There are two aspects to the ebook that I find profoundly change the relationship between the reader and the text. With the book, the reader's relationship with the text is private, and the book is still in space, time and the reader. None of these proposals is necessarily the case with the eBook.

The ebook packs a lot of information about our reading habits: when you begin to read, when we stop, how fast or slow we read when we skip pages when we read again, choose what to highlight, what we choose to read more. As a critic Franco Moretti, the author charts, maps, trees: abstract models for literary history, this information is invaluable.

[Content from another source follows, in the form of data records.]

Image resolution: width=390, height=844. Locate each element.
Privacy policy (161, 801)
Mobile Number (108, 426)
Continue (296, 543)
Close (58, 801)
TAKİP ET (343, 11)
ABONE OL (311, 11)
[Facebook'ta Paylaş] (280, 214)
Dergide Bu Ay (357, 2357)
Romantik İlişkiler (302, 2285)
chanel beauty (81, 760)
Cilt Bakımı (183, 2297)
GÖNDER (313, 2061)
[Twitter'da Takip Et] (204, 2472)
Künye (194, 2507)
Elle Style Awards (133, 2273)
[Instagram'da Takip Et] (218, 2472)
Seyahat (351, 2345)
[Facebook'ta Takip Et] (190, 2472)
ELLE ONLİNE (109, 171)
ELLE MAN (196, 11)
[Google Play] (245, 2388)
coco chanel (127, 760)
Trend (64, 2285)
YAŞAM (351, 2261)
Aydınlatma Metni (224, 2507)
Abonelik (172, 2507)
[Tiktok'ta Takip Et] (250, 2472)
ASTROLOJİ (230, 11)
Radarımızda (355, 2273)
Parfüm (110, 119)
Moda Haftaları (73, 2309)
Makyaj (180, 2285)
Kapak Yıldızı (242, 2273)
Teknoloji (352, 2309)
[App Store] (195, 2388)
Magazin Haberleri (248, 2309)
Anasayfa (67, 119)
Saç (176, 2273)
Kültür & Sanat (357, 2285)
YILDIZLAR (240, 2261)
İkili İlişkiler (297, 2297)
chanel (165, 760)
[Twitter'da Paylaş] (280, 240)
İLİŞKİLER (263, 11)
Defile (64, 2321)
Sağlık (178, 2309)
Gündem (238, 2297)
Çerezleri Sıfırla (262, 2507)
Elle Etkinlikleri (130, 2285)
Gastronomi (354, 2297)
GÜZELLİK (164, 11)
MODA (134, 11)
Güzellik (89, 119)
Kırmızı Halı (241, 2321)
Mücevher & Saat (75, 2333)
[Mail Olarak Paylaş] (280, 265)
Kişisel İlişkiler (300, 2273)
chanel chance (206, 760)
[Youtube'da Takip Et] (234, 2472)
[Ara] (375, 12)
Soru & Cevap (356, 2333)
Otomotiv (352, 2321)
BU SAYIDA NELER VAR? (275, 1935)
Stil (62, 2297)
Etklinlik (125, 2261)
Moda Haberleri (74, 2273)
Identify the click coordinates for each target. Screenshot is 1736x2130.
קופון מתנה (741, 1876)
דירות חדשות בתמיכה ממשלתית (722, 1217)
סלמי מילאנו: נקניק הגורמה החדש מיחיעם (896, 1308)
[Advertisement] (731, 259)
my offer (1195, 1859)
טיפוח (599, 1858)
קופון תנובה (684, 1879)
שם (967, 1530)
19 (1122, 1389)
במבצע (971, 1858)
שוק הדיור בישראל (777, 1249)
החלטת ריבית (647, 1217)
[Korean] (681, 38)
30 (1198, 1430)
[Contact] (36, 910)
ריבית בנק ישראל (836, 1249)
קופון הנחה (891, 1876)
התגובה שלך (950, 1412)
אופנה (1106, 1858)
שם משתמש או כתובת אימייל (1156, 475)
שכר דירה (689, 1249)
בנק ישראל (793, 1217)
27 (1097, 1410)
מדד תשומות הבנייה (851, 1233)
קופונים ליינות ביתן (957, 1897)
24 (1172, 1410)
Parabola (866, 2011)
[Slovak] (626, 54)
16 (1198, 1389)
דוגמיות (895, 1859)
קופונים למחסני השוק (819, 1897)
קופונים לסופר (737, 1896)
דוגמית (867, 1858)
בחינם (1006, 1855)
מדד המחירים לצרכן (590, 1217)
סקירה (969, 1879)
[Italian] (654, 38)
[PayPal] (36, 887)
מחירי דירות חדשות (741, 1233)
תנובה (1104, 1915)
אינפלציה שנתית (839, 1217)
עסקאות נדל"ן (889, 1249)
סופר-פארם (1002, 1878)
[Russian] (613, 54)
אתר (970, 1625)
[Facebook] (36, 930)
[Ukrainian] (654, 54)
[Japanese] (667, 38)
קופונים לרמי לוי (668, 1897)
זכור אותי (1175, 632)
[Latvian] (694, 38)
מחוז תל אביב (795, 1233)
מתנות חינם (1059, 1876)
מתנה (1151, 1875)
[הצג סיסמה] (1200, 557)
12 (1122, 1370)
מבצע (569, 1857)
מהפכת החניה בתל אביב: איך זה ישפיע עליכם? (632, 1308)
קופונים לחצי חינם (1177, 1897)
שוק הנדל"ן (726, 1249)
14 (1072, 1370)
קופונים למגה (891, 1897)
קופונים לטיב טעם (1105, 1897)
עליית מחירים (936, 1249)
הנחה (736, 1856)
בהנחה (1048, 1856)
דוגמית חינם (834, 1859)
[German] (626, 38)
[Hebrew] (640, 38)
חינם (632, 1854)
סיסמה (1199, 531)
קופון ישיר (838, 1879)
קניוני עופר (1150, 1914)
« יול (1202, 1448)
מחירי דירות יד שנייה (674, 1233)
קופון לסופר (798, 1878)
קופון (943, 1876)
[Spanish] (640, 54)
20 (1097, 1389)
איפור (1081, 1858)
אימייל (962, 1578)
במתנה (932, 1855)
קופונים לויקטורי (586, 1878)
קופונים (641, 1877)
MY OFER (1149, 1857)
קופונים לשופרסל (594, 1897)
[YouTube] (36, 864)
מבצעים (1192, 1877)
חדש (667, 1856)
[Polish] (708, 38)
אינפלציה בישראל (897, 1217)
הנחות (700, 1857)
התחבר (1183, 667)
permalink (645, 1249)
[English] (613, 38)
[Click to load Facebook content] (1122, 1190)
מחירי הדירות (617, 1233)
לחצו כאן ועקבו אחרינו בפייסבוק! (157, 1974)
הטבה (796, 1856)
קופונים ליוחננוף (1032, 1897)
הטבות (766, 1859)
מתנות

For publishers, it could very well come with a price tag. What to do with the publishers of these data? If 50% of readers stopped reading his postmodern thriller on page 98, the editor may recommend that for version 2.0, bouncing on page 110. While the relationship between the book the reader is privacy, with the ebook that we are all part of a focus group is not recognized. Have small codex containing the Gospel of St. John, or Tom Paine rights had the impact it did if all players knew they had opened the first page?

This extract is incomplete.